### TEXT SEGMENT
[START]

Skip to content

Terms & Conditions

STANDARD TERMS AND CONDITIONS OF APPLIED MECHANICAL SERVICES LIMITED

1. Definitions In these Terms and Conditions

“AMSL” refers to Applied Mechanical Services Ltd. – “Client” refers to any customer of AMSL, including their agents. – “Goods” means any equipment, products, or materials supplied or manufactured by AMSL for the Client. – “Services” means any services provided by AMSL to the Client.

2. Application of Terms

These Terms and Conditions apply to all contracts for the supply of Goods or Services by AMSL. Any terms and conditions provided by the Client are expressly excluded, even if they contradict these Terms.

3. Quotations

(i) These Terms and Conditions form part of all quotations issued by AMSL. Any order from the Client will be deemed to accept these Terms.

(ii) Quotations are valid for 30 days from the date issued and are subject to confirmation upon receipt of a written order from the Client.

4. Prices

Prices quoted are based on current costs. AMSL reserves the right to adjust prices prior to delivery due to changes in labour or material costs, delays caused by the Client, design or specification changes, overtime requested by the Client, or currency fluctuations. 

5. Errors and Omissions

AMSL reserves the right to correct any clerical or typographical errors without liability.

6. Delivery

(i) Delivery dates are approximate and non-binding.

(ii) AMSL is not liable for delays caused by factors outside its control, including strikes, accidents, shortages, war, force majeure, or government actions.

[END]

Interface element records:
[START]

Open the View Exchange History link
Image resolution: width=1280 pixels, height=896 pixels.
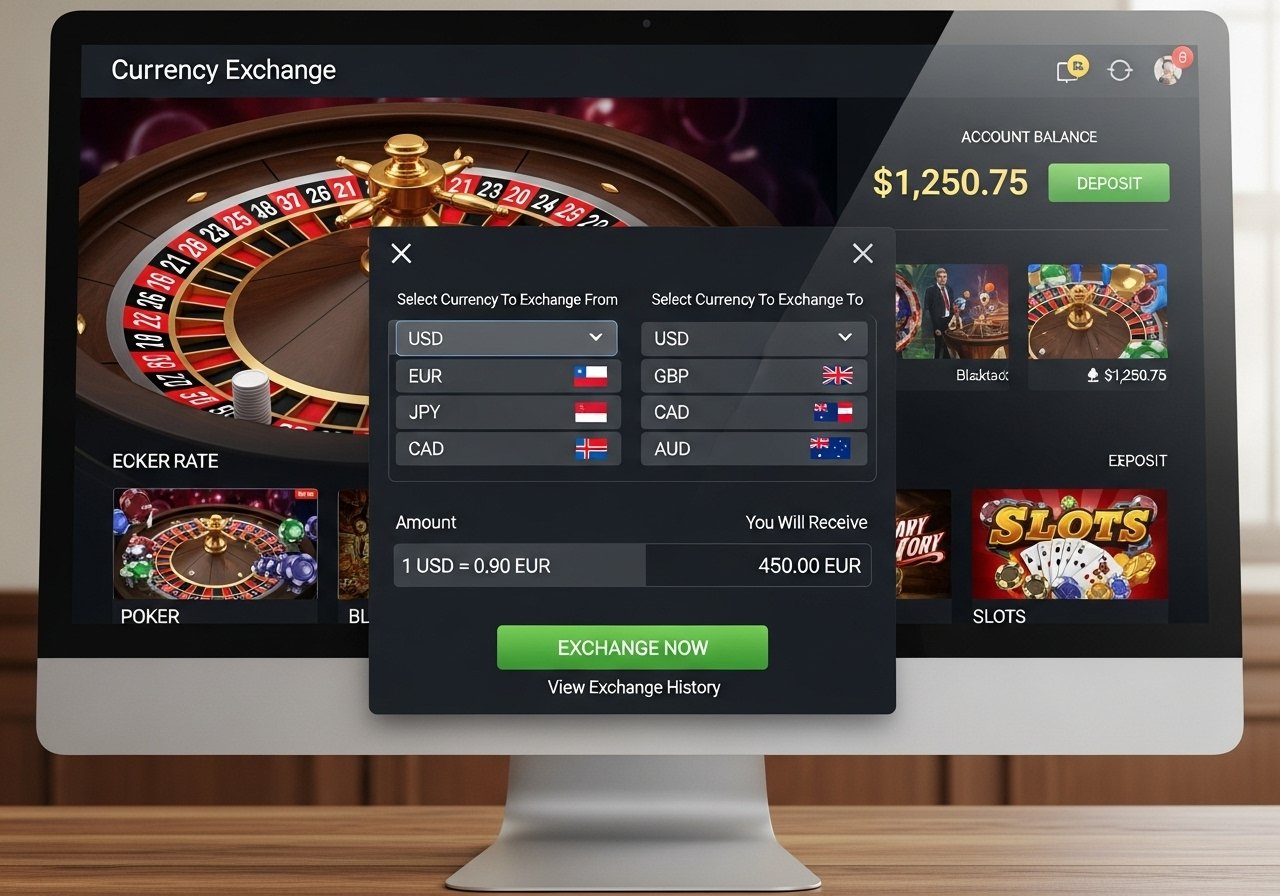coord(634,687)
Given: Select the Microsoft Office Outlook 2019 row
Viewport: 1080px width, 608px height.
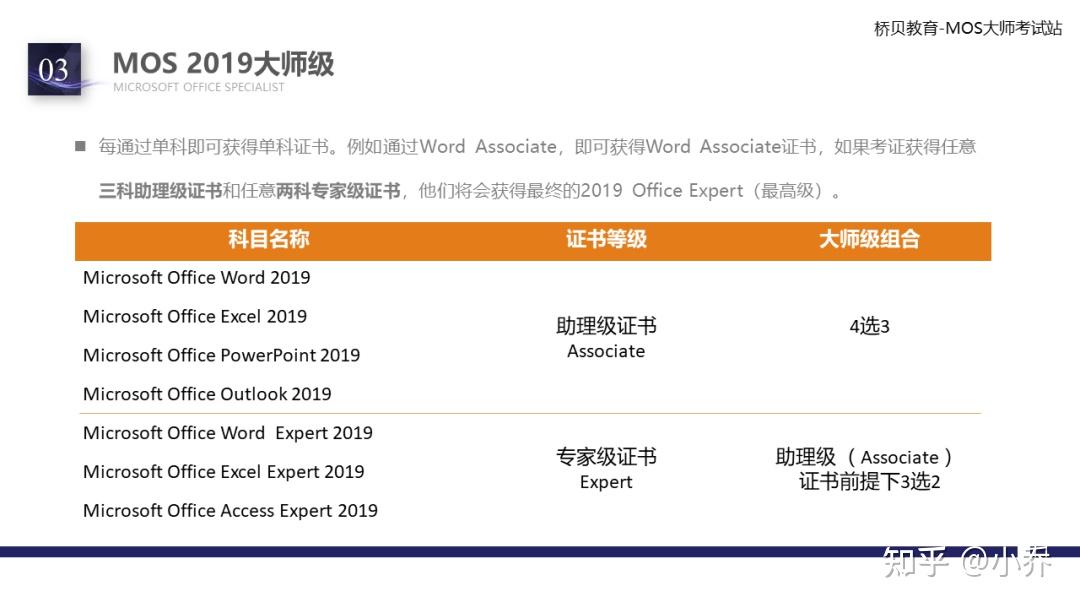Looking at the screenshot, I should pos(206,394).
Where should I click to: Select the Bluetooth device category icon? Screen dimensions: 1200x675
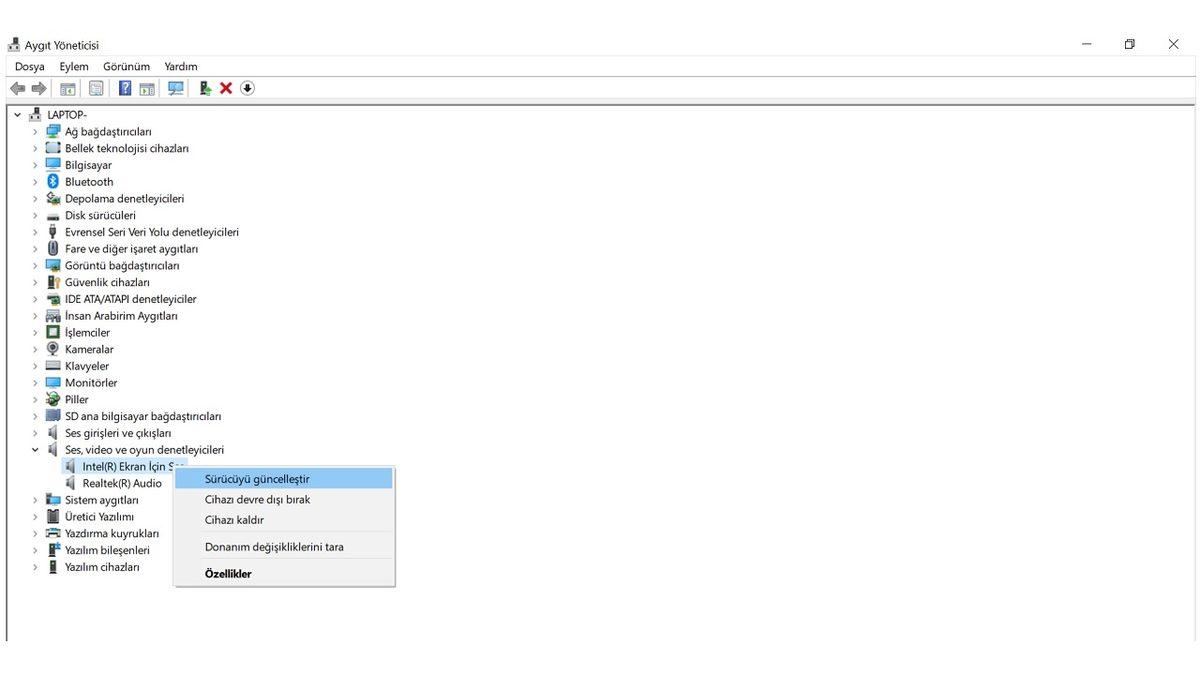tap(52, 181)
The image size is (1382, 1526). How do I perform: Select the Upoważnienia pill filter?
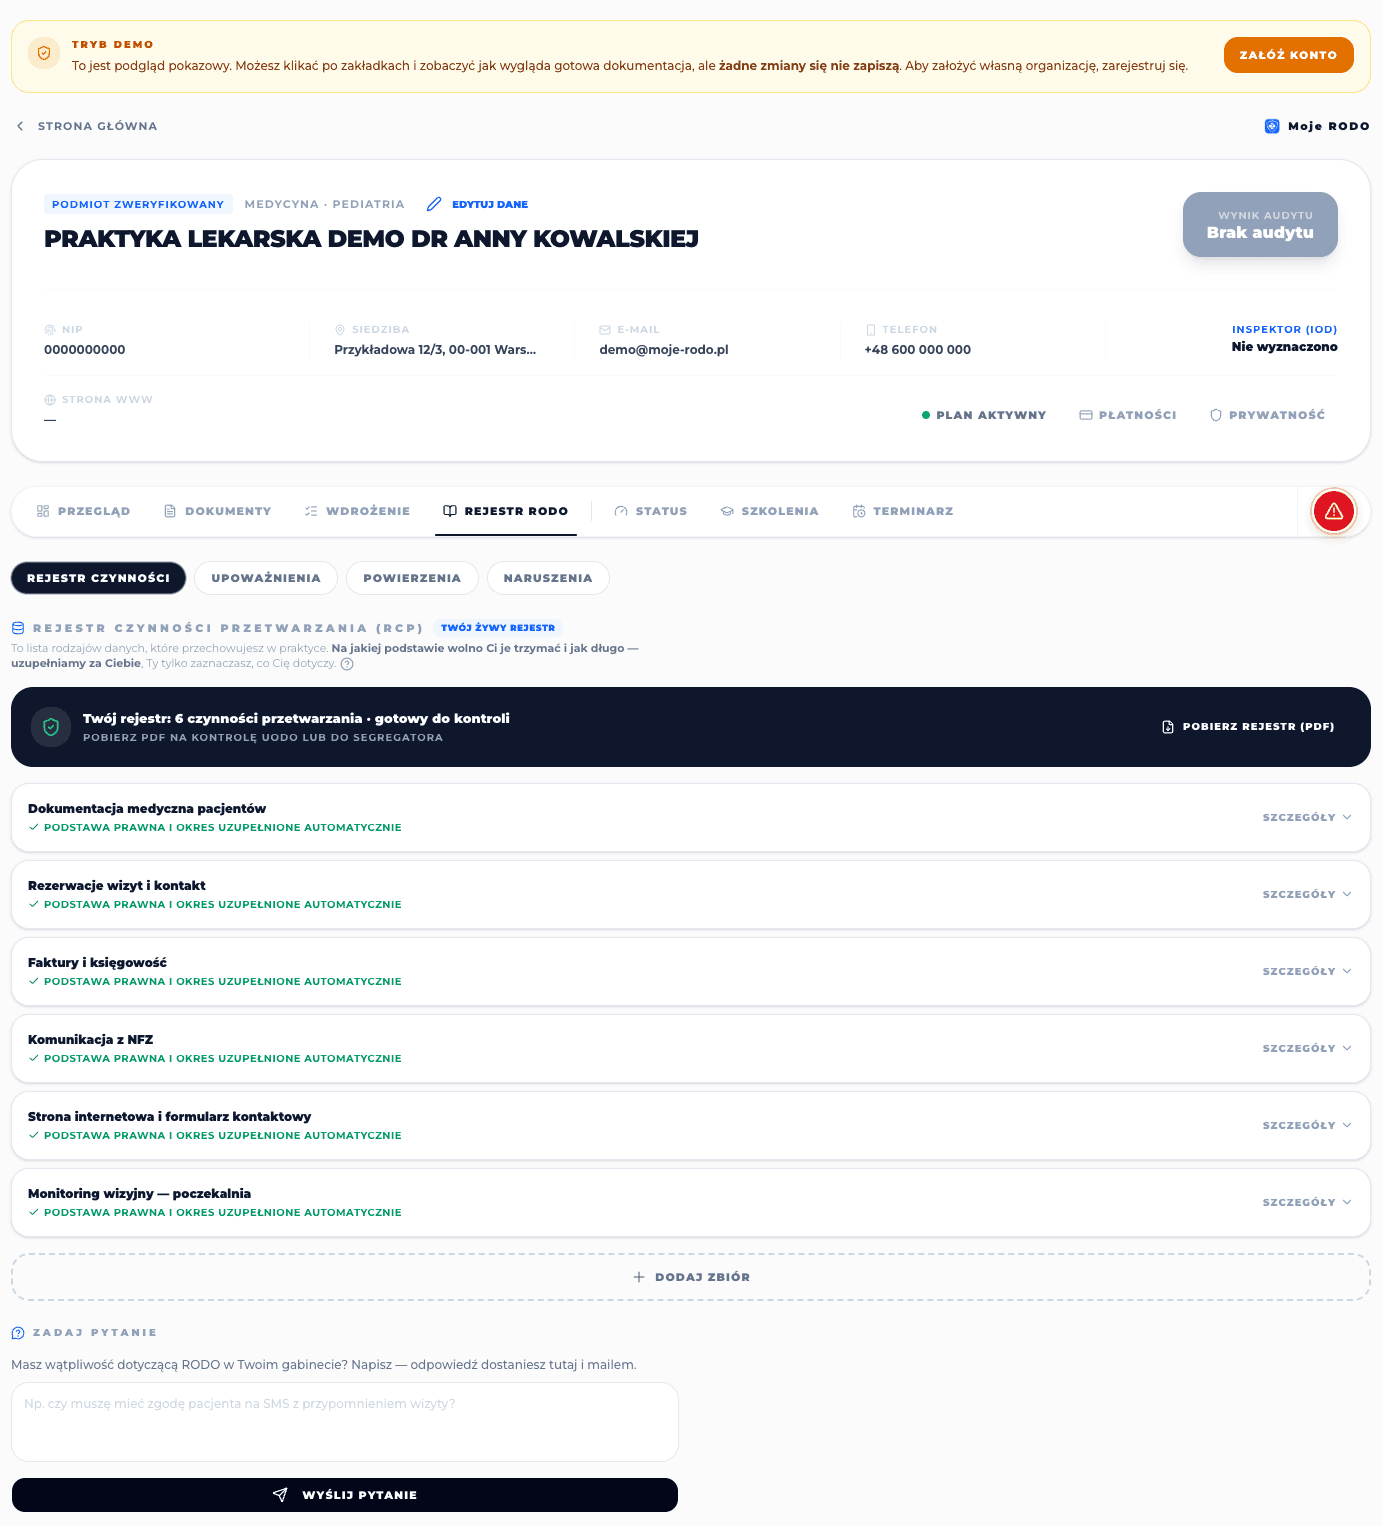coord(266,578)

[END]

### THE TASKS
A - Extract from the terms and conditions the part that opens with the words containing "5. Errors and" and closes with "or government actions.".
B - According to the terms and conditions, for what reasons may AMSL adjust prices before delivery? List every one.
C - Write what comes next in the terms and conditions, starting after their last sentence.
The rows are separate material and have no connection to the terms and conditions.

### RESPONSES BY TASK
A -
5. Errors and Omissions

AMSL reserves the right to correct any clerical or typographical errors without liability.

6. Delivery

(i) Delivery dates are approximate and non-binding.

(ii) AMSL is not liable for delays caused by factors outside its control, including strikes, accidents, shortages, war, force majeure, or government actions.

B -
- Changes in labour or material costs
- Delays caused by the Client
- Design or specification changes
- Overtime requested by the Client
- Currency fluctuations

C -
(iii) If delays occur, AMSL may extend delivery time or terminate the contract with 14 days’ notice. The Client will pay for Goods delivered or ordered up to the termination date.

(iv) AMSL is not liable for any direct or indirect loss due to delays.

7. Payment and Title

(i) Payment is due within 28 days of the invoice date unless otherwise agreed.

(ii) Title to the Goods remains with AMSL until full payment is received.

(iii) Until payment is made: – The Client must store Goods as clearly identifiable AMSL property. – AMSL may repossess unpaid Goods at any time and enter Client premises if necessary.

(iv) AMSL reserves the right to claim compensation under the Late Payment of Commercial Debts Act 1998.

8. Cancellation

Orders may not be cancelled without AMSL’s written consent. If consent is granted, the Client shall indemnify AMSL for all associated losses including profit loss.

9. Specification Changes

AMSL reserves the right to improve specifications for better performance or value. Changes will be communicated to the Client.

10. Equipment Testing

Special tests requested by the Client are chargeable unless otherwise agreed. Utility and equipment hire costs required for testing are excluded.

11. Exclusion of Liability

(i) The Client is responsible for verifying product suitability.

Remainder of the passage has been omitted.